### Short exercise
Reproduce the material verbatim, starting at its first line and ending at the line that contains "Action: coord(67,331)", with both of those lines included.

# # #

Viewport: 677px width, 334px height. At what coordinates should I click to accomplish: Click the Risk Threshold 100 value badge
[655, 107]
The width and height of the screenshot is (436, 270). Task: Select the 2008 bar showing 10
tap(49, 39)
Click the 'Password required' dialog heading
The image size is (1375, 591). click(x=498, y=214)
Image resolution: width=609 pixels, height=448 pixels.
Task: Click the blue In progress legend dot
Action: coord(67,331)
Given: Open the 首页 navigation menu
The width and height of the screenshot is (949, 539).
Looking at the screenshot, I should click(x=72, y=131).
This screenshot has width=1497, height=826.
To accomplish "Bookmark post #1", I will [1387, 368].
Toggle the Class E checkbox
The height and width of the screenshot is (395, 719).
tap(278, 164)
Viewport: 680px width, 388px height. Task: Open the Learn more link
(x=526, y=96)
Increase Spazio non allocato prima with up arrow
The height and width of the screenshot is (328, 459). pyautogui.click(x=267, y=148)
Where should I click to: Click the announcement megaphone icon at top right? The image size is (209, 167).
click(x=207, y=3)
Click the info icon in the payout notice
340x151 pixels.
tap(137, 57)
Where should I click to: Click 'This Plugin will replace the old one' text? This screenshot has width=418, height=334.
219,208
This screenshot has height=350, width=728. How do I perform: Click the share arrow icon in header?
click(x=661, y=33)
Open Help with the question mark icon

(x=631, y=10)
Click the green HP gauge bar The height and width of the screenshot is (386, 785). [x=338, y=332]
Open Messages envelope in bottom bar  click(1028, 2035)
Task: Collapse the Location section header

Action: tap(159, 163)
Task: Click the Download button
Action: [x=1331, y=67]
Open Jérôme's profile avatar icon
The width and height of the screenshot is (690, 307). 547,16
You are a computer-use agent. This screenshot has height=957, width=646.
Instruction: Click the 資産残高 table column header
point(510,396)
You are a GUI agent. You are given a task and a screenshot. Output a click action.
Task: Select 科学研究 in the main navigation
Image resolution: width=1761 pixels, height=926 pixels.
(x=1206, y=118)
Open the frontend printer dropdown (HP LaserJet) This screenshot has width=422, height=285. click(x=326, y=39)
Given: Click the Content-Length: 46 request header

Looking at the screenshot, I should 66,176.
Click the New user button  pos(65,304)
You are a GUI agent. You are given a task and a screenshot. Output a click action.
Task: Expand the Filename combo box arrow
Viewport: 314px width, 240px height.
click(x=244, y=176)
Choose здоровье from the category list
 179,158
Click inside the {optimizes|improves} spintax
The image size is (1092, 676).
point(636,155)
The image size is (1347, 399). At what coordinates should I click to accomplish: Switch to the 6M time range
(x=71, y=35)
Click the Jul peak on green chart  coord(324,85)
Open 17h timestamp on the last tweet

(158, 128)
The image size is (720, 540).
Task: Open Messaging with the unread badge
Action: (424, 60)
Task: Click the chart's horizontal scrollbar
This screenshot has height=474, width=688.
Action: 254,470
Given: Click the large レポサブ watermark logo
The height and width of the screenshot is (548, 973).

# # #

### Solution to this task
Viewport: 677px width, 334px height. At what coordinates should I click to accomplish: Click the Risk Threshold 100 value badge
[655, 107]
The width and height of the screenshot is (436, 270). Task: Select the 2008 bar showing 10
tap(49, 39)
Click the 'Password required' dialog heading
The image size is (1375, 591). click(x=498, y=214)
Image resolution: width=609 pixels, height=448 pixels.
Task: Click the blue In progress legend dot
Action: coord(67,331)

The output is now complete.